## Job
Rewrite the material below, replacing every "How do I perform" with "How can I do" and leaving everything else unchanged.
^^^^^^^^
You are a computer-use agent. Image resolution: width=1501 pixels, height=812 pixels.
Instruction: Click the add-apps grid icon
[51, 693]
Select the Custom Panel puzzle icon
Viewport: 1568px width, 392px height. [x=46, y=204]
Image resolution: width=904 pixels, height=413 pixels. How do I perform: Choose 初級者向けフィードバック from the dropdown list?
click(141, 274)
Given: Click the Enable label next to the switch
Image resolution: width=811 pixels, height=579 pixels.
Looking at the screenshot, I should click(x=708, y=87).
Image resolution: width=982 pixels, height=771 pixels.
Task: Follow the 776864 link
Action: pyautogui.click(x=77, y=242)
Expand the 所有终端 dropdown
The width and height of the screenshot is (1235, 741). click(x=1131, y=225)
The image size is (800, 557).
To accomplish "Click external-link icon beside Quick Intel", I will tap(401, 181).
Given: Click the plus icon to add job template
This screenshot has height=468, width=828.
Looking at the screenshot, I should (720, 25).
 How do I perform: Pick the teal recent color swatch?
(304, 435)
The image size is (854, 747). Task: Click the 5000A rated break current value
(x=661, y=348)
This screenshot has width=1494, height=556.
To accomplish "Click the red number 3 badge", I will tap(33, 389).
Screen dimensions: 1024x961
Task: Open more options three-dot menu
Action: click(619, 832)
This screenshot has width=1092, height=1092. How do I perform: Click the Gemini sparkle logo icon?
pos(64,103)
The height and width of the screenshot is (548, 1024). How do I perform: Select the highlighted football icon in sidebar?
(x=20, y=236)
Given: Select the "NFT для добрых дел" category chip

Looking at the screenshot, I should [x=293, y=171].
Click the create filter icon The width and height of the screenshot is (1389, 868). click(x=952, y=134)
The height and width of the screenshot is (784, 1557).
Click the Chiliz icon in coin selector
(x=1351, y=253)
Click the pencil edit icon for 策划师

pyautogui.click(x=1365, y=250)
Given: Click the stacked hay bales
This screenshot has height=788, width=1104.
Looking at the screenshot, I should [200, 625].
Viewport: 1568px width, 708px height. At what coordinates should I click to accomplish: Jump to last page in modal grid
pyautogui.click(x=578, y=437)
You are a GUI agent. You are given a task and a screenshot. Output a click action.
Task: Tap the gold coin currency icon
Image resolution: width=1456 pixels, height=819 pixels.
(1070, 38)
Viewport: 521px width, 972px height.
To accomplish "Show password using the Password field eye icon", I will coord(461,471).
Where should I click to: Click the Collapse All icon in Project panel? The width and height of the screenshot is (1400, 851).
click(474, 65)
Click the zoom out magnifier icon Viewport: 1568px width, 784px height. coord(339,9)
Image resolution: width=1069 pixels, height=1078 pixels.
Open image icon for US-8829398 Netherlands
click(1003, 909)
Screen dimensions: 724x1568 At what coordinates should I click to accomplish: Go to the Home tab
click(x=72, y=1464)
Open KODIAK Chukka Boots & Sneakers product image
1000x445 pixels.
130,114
^^^^^^^^
## Solved exercise
You are a computer-use agent. Image resolution: width=1501 pixels, height=812 pixels.
Instruction: Click the add-apps grid icon
[51, 693]
Select the Custom Panel puzzle icon
Viewport: 1568px width, 392px height. [x=46, y=204]
Image resolution: width=904 pixels, height=413 pixels. How can I do: Choose 初級者向けフィードバック from the dropdown list?
click(141, 274)
Given: Click the Enable label next to the switch
Image resolution: width=811 pixels, height=579 pixels.
Looking at the screenshot, I should click(x=708, y=87).
Image resolution: width=982 pixels, height=771 pixels.
Task: Follow the 776864 link
Action: pyautogui.click(x=77, y=242)
Expand the 所有终端 dropdown
The width and height of the screenshot is (1235, 741). click(x=1131, y=225)
The image size is (800, 557).
To accomplish "Click external-link icon beside Quick Intel", I will tap(401, 181).
Given: Click the plus icon to add job template
This screenshot has height=468, width=828.
Looking at the screenshot, I should (720, 25).
 How can I do: Pick the teal recent color swatch?
(304, 435)
The image size is (854, 747). Task: Click the 5000A rated break current value
(x=661, y=348)
This screenshot has width=1494, height=556.
To accomplish "Click the red number 3 badge", I will tap(33, 389).
Screen dimensions: 1024x961
Task: Open more options three-dot menu
Action: click(619, 832)
This screenshot has width=1092, height=1092. How can I do: Click the Gemini sparkle logo icon?
pos(64,103)
The height and width of the screenshot is (548, 1024). How can I do: Select the highlighted football icon in sidebar?
(x=20, y=236)
Given: Select the "NFT для добрых дел" category chip

Looking at the screenshot, I should [x=293, y=171].
Click the create filter icon The width and height of the screenshot is (1389, 868). click(x=952, y=134)
The height and width of the screenshot is (784, 1557).
Click the Chiliz icon in coin selector
(x=1351, y=253)
Click the pencil edit icon for 策划师

pyautogui.click(x=1365, y=250)
Given: Click the stacked hay bales
This screenshot has height=788, width=1104.
Looking at the screenshot, I should [200, 625].
Viewport: 1568px width, 708px height. At what coordinates should I click to accomplish: Jump to last page in modal grid
pyautogui.click(x=578, y=437)
You are a GUI agent. You are given a task and a screenshot. Output a click action.
Task: Tap the gold coin currency icon
Image resolution: width=1456 pixels, height=819 pixels.
(1070, 38)
Viewport: 521px width, 972px height.
To accomplish "Show password using the Password field eye icon", I will coord(461,471).
Where should I click to: Click the Collapse All icon in Project panel? The width and height of the screenshot is (1400, 851).
click(474, 65)
Click the zoom out magnifier icon Viewport: 1568px width, 784px height. coord(339,9)
Image resolution: width=1069 pixels, height=1078 pixels.
Open image icon for US-8829398 Netherlands
click(1003, 909)
Screen dimensions: 724x1568 At what coordinates should I click to accomplish: Go to the Home tab
click(x=72, y=1464)
Open KODIAK Chukka Boots & Sneakers product image
1000x445 pixels.
130,114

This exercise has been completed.